As Desert Deaths Soar, a Morgue Grows Crowded

"The Pima County morgue is running out of space as the number of Latin American immigrants found dead in the deserts around Tucson has soared this year during a heat wave."

JAMES C. McKINLEY, Jr. in the New York Times.

Arizona Girds For Long Legal Fight Over Immigration

"In blocking the heart of the bill, Judge Susan Bolton's ruling could not have been clearer, says Gabriel Jack Chin, a professor of law at the University of Arizona.  "It's basically a complete victory for the United States," Chin said."

TED ROBBINS on NPR.

July 27, 2010

Hollman Morris Granted Visa

"The U.S. State Department has reversed its decision to deny a visa to a leading Colombian journalist whose reporting has been highly critical of the country's U.S.-allied president.  "Happy, happy! This was terrible," a relieved Hollman Morris, an independent TV producer and reporter, told The Associated Press after he and his family picked up their visas at the U.S. Embassy on Tuesday.  Morris, his wife and their two children can now travel to Harvard for a yearlong Nieman Foundation fellowship for mid-career journalists."

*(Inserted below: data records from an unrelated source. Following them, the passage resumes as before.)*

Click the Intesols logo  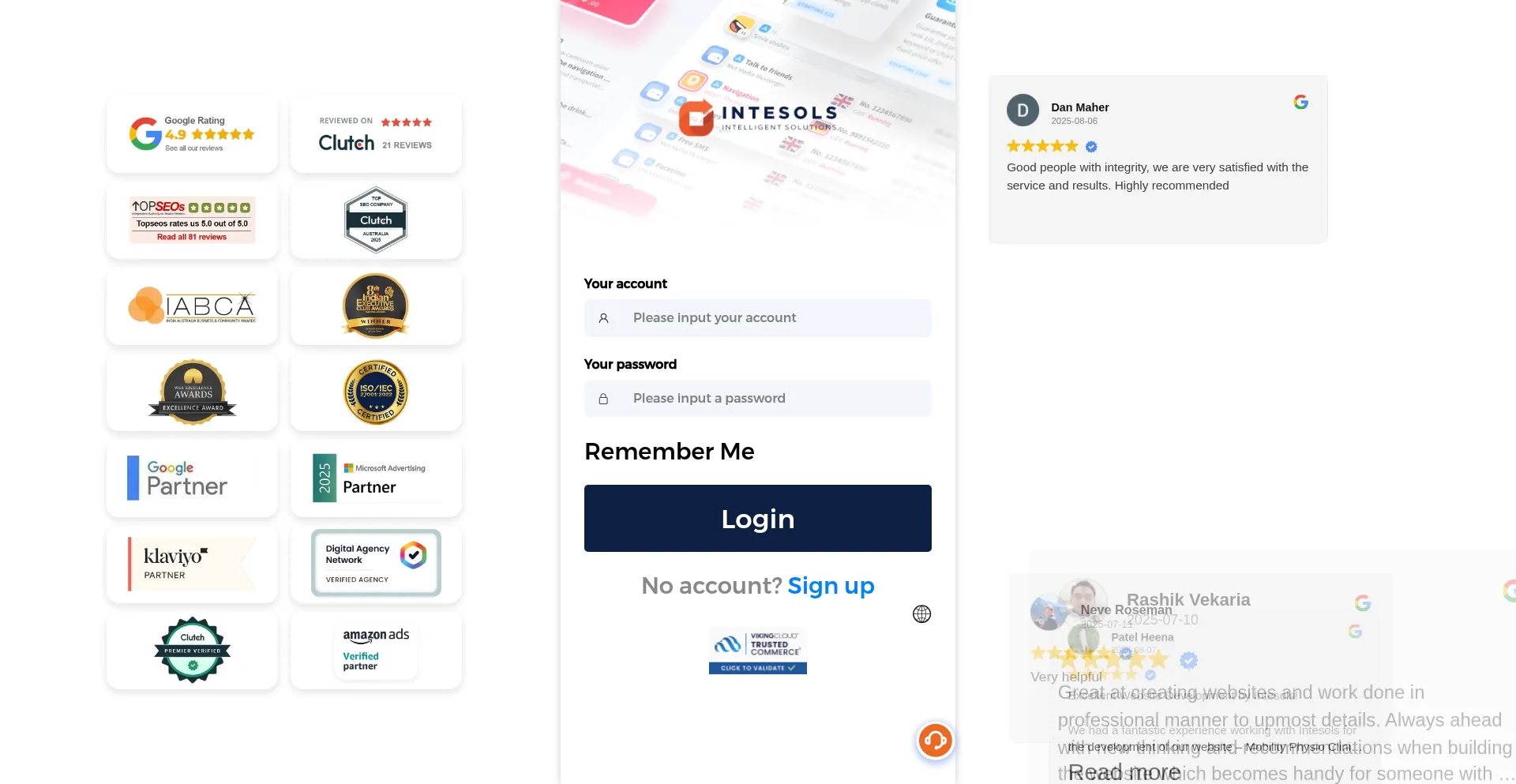[758, 118]
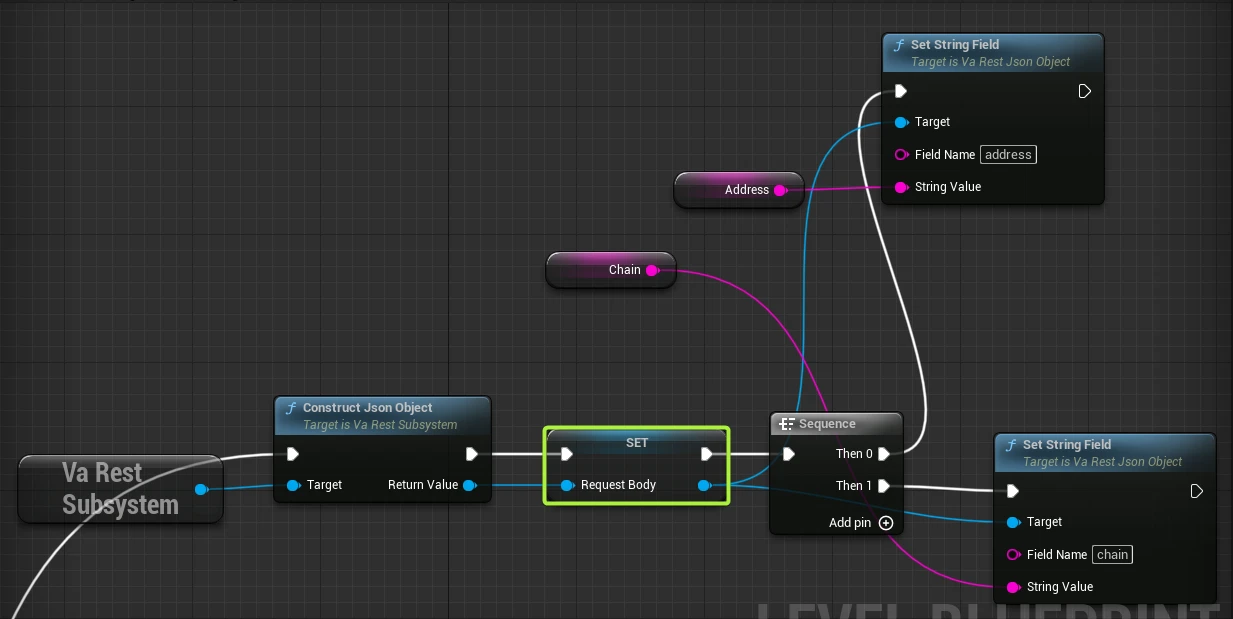Select the SET Request Body node header
Screen dimensions: 1233x619
637,442
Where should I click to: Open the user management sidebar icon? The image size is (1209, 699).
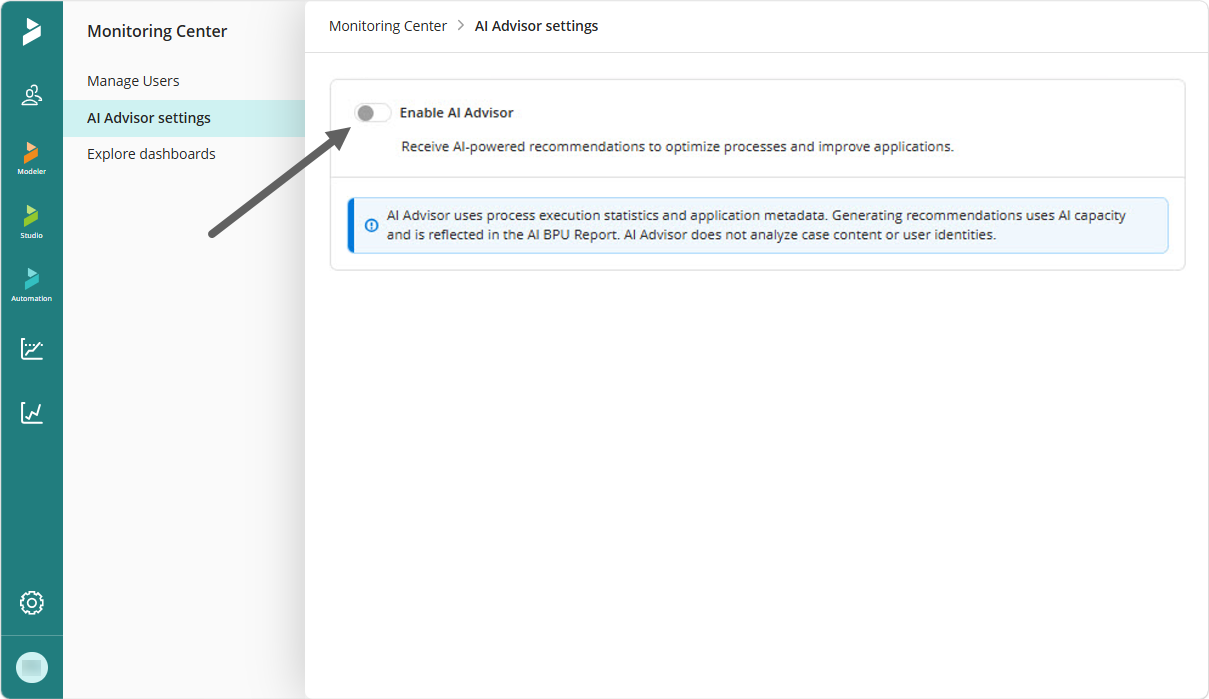coord(32,95)
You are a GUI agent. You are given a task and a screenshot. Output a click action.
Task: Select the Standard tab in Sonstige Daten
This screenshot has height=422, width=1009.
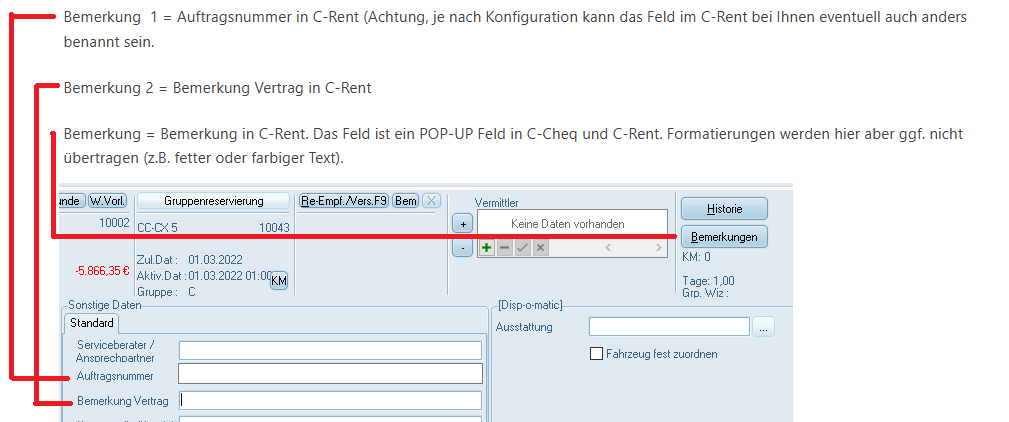point(92,324)
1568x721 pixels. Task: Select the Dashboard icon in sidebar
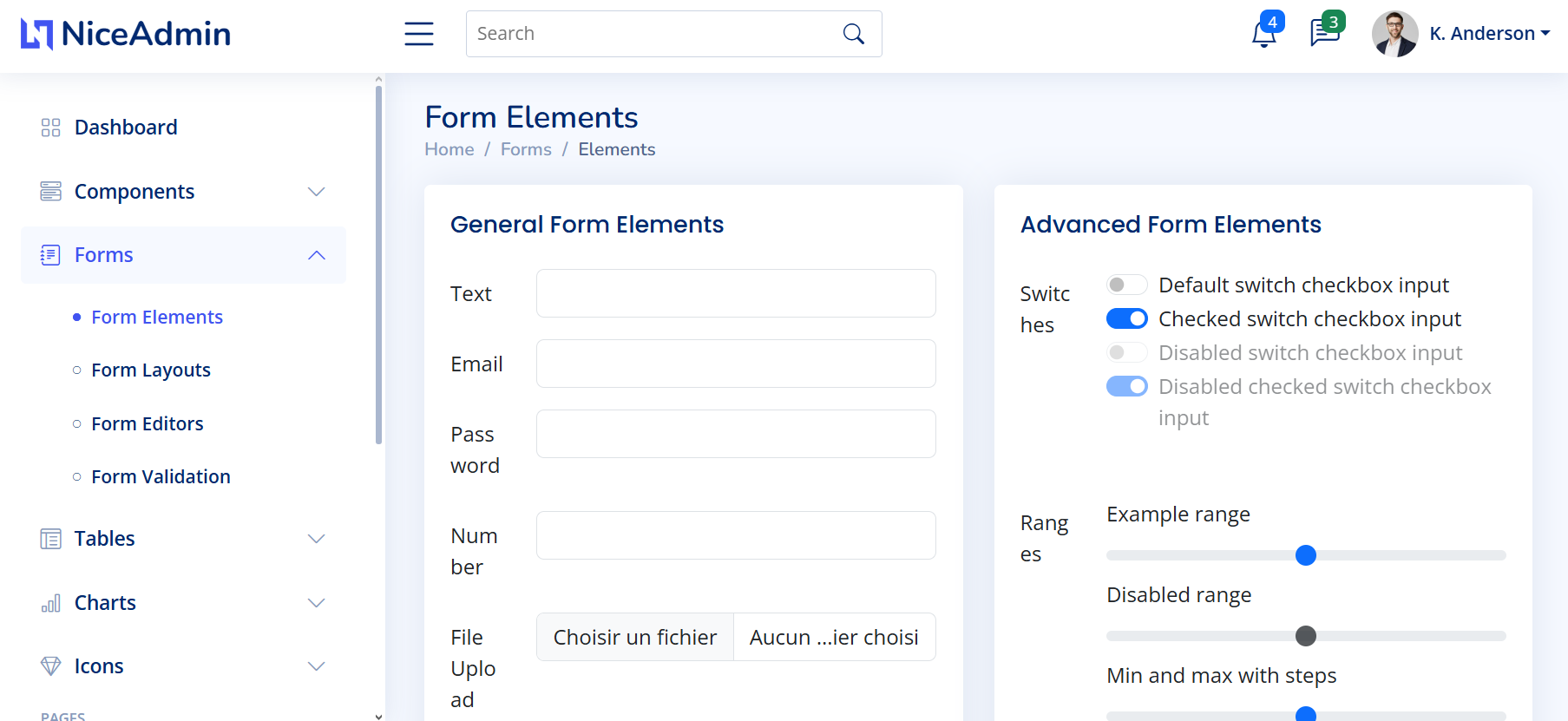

FRANK BAJAK for the Associated Press.

Arizona Law Needs U.S. Cooperation

"Arizona authorities battling the Obama administration over the state's new immigration law may face an unforeseen obstacle in enforcing the measure: While local police can arrest illegal immigrants, only the federal government can deport them."

MIRIAM JORDAN in the Wall Street Journal.

July 25, 2010

Dallas County is part of Secure Communities program that raises immigrant profiling concerns

"More than half of Texas counties are now part of the program known as Secure Communities. The program relies on an FBI database and a fingerprint database of anyone who has had contact with federal immigration authorities.

Dallas County was the second county in the nation to sign up for the U.S. Immigration and Customs Enforcement program."

DIANNE SOLÍS in the Dallas Morning News.

July 23, 2010

Deportation Madness

"Carlos Roybal always thought of himself as an American. Born in Chile, he’d lived in the United States legally since he was five months old, growing up in a middle-class Miami neighborhood. In 2006, Roybal was studying to become a sound engineer at Miami Dade College. “That was my dream,” he says.

When Roybal—who asked that a pseudonym be used for this story—returned to the United States from a vacation in January 2006, things turned nightmarish. After Roybal presented his permanent resident card to U.S. immigration authorities, they checked it against a Department of Homeland Security database and found that he had a criminal record—dating back almost a decade—of two misdemeanor convictions for possessing half a marijuana joint and a single tab of LSD. That August, Roybal was ordered to appear in immigration court. He was deported to Chile, a country he had not visited since infancy—and where only a few of his relatives remained."

MELISSA DEL BOSQUE in the Texas Observer.

No Visa, No School, Many NY School Districts Say

"Three decades after the Supreme Court ruled that immigration violations cannot be used as a basis to deny children equal access to a public school education, one in five school districts in New York State is routinely requiring a child’s immigration papers as a prerequisite to enrollment, or asking parents for information that only lawful immigrants can provide.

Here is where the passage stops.